» **Data latihan**:
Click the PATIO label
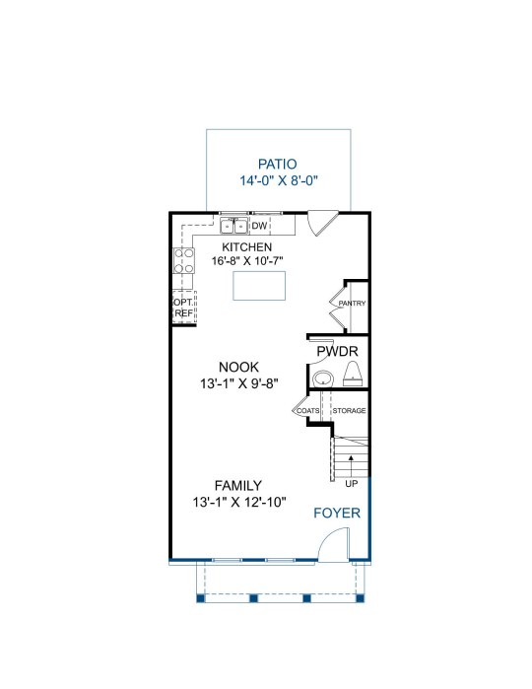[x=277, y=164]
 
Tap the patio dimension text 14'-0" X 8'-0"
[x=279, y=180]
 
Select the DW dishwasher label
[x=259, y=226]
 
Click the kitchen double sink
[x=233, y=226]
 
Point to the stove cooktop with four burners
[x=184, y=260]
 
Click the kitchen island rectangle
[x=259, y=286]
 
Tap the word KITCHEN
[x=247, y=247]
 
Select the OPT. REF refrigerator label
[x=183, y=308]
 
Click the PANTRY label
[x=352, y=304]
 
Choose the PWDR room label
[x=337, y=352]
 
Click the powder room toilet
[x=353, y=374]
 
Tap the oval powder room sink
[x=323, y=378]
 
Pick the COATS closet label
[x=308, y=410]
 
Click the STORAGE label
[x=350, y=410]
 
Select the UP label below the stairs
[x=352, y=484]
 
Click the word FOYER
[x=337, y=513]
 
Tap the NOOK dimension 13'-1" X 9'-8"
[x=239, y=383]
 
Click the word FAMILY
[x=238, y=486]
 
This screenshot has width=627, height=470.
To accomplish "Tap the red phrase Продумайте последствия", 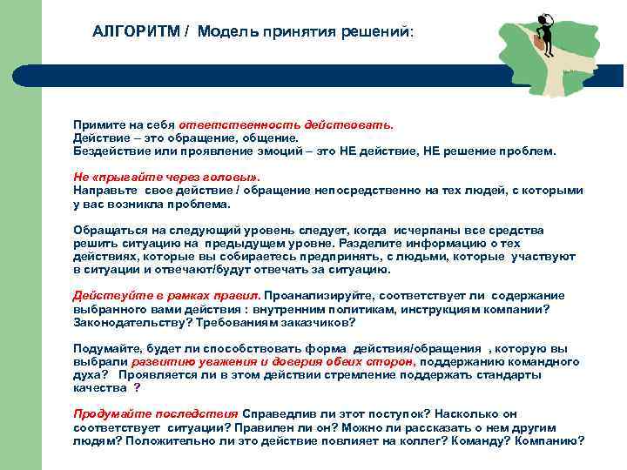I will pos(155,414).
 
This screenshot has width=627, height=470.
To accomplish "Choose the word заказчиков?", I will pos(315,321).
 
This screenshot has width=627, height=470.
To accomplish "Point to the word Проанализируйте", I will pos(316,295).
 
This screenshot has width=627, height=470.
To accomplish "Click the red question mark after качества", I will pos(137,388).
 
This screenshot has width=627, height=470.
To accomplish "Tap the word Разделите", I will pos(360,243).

...

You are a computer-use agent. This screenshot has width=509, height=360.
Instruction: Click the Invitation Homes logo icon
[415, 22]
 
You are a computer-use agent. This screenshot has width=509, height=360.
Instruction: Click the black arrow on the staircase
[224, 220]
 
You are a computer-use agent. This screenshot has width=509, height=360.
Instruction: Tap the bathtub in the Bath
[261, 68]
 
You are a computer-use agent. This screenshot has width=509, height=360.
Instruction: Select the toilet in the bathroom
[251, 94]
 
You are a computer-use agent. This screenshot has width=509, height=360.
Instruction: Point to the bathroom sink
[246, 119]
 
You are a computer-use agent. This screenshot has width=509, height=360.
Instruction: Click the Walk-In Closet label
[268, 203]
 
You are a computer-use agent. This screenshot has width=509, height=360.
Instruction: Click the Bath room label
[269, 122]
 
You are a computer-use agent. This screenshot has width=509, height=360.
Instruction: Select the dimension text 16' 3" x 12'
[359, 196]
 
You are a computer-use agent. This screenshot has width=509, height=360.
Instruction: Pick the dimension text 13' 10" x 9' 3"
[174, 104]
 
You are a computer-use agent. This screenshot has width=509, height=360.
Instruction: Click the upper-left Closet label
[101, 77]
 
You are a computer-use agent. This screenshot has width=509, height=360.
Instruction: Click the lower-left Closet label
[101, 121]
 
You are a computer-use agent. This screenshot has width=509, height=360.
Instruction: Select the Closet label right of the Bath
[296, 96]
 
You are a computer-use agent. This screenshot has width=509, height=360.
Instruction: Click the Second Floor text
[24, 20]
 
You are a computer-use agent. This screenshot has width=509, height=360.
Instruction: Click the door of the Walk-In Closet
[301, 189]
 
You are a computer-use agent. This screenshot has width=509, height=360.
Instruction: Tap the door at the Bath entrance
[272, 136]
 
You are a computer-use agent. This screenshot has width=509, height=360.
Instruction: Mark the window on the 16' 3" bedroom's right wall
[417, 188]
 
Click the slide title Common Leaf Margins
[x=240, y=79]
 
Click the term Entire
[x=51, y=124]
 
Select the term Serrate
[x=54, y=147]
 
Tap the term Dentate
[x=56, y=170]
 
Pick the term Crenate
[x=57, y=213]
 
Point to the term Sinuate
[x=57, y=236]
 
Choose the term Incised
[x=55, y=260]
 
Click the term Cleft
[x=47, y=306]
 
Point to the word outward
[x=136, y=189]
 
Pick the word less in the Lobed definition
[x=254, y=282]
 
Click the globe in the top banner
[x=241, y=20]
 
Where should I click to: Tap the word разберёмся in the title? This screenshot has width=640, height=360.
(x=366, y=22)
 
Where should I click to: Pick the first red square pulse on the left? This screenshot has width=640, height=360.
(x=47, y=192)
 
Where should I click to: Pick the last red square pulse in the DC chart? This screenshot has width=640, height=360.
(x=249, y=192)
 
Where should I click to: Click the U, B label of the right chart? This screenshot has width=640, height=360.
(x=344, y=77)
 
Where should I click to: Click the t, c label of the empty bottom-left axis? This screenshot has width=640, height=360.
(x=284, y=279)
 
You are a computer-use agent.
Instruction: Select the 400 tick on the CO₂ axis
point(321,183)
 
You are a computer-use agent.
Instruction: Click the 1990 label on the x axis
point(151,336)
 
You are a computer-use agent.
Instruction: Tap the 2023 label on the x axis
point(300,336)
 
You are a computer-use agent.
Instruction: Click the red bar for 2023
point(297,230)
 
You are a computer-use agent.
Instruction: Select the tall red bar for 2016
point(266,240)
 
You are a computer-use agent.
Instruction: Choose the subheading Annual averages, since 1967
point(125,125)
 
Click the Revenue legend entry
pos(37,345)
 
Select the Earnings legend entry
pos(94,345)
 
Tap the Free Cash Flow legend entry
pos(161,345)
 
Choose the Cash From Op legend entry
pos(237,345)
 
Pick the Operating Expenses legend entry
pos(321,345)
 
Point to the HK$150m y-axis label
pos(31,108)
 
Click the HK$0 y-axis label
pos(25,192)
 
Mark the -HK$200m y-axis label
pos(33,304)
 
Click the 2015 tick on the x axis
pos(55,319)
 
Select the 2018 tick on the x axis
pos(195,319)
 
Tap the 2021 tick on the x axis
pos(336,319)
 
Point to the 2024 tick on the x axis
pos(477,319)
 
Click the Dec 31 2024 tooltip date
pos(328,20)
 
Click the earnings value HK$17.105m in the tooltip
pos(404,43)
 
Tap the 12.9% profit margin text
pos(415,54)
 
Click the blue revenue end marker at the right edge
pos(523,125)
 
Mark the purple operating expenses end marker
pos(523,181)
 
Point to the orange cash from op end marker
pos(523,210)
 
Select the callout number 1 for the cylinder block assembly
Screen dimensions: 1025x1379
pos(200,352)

==

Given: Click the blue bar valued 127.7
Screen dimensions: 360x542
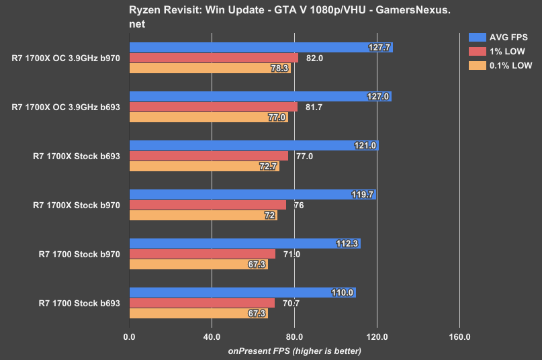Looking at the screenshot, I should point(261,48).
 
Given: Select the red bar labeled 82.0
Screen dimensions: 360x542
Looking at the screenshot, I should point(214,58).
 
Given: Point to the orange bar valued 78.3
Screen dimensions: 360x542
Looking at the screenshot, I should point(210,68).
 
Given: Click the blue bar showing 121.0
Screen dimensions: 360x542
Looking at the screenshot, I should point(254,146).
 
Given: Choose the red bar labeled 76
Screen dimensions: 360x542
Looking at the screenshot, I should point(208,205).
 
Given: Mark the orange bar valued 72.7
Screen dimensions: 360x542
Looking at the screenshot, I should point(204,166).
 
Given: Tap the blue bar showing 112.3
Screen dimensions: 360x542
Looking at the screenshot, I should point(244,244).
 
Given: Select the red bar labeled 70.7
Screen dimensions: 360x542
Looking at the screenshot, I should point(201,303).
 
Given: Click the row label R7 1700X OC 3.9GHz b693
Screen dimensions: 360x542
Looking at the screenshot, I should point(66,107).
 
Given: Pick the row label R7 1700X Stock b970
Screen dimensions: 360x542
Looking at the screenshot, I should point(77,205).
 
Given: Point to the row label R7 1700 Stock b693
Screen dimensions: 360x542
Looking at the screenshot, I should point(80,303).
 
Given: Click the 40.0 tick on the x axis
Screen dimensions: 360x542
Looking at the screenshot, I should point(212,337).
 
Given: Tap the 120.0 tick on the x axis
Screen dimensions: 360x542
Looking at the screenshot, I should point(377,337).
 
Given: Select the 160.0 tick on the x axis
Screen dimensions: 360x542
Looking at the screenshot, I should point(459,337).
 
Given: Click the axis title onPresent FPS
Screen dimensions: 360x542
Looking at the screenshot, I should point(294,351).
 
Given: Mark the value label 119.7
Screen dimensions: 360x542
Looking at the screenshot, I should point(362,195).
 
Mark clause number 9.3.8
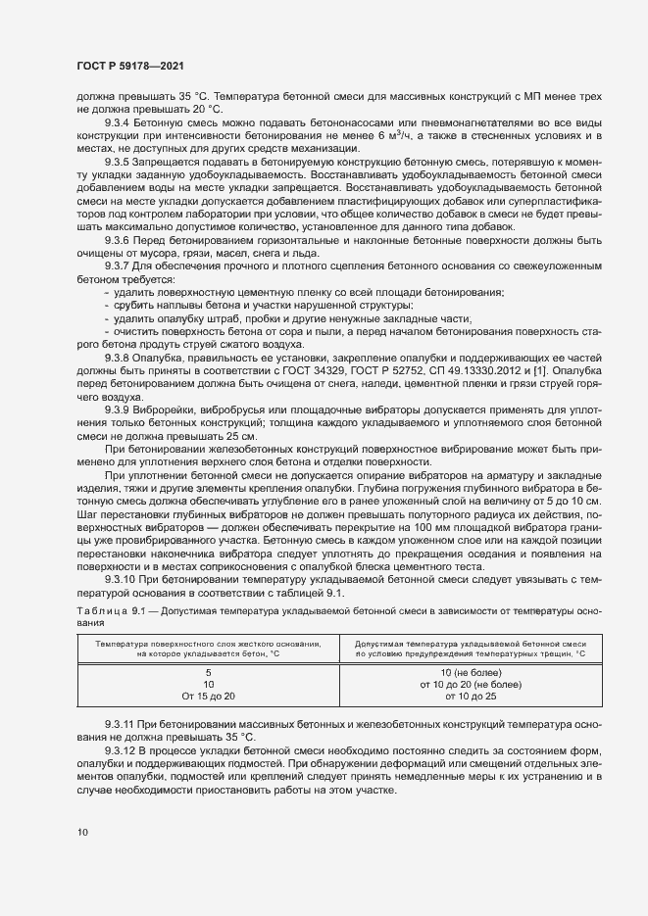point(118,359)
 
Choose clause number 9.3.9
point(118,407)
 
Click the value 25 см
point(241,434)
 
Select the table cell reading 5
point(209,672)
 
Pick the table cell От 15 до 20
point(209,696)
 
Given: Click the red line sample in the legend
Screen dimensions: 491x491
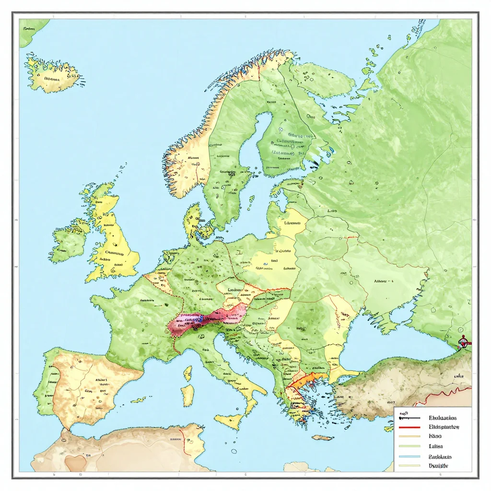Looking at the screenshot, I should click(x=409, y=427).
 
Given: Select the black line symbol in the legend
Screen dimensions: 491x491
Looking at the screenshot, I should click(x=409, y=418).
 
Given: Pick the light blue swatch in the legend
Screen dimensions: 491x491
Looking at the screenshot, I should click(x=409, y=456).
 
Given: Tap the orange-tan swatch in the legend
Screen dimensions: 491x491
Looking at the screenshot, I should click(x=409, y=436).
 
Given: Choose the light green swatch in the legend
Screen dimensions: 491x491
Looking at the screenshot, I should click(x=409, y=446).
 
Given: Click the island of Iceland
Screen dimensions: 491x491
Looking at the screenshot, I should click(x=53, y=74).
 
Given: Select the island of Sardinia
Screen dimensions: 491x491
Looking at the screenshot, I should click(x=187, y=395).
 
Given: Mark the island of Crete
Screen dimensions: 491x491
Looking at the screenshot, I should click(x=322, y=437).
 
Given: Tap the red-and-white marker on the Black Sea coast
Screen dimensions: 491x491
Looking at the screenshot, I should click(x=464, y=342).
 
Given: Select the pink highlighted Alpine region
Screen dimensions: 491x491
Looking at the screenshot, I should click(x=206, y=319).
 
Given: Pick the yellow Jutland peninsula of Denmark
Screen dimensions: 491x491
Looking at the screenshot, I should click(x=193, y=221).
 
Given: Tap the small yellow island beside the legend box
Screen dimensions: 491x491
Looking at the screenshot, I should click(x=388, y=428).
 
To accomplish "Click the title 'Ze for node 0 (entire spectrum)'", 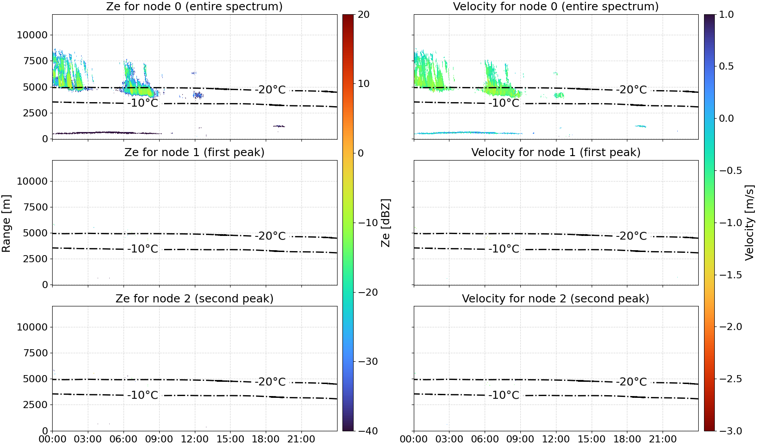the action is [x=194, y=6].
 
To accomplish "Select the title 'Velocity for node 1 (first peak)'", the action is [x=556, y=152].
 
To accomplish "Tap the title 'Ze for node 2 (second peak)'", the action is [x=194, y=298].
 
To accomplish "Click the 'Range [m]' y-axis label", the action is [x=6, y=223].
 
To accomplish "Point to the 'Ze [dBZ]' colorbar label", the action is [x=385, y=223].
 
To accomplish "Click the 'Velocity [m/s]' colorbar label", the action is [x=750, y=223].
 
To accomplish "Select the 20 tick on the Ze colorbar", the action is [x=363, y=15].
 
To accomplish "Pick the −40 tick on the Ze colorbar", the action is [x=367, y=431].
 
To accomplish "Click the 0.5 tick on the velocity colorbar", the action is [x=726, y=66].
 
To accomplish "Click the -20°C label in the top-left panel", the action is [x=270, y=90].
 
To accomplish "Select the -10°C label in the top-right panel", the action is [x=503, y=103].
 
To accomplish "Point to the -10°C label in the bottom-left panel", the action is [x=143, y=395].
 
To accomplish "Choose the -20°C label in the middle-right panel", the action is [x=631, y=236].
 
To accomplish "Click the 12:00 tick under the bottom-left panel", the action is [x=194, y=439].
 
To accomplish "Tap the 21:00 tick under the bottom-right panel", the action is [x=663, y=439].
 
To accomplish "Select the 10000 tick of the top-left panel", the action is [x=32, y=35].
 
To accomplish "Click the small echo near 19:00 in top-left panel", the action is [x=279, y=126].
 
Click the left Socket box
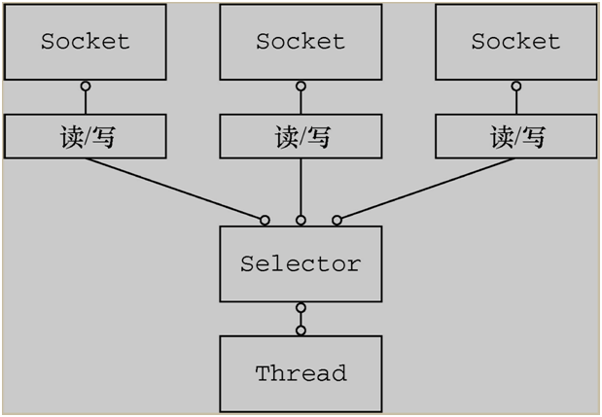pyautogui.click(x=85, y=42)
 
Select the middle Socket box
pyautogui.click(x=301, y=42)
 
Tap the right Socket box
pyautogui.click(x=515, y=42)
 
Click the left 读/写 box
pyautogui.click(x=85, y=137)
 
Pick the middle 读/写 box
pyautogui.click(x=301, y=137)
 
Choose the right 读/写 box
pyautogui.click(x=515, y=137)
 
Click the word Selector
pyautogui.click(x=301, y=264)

» **Tujuan**: Ulangi baris-baris di atas tanpa perubahan, mulai dari baris yang memuat "Click the blue revenue" hingga baris yang memuat "pos(200,352)", termasuk kedua baris tersebut.

» **Jawaban tertulis**:
Click the blue revenue end marker at the right edge
pos(523,125)
 
Mark the purple operating expenses end marker
pos(523,181)
 
Point to the orange cash from op end marker
pos(523,210)
 
Select the callout number 1 for the cylinder block assembly
Screen dimensions: 1025x1379
pos(200,352)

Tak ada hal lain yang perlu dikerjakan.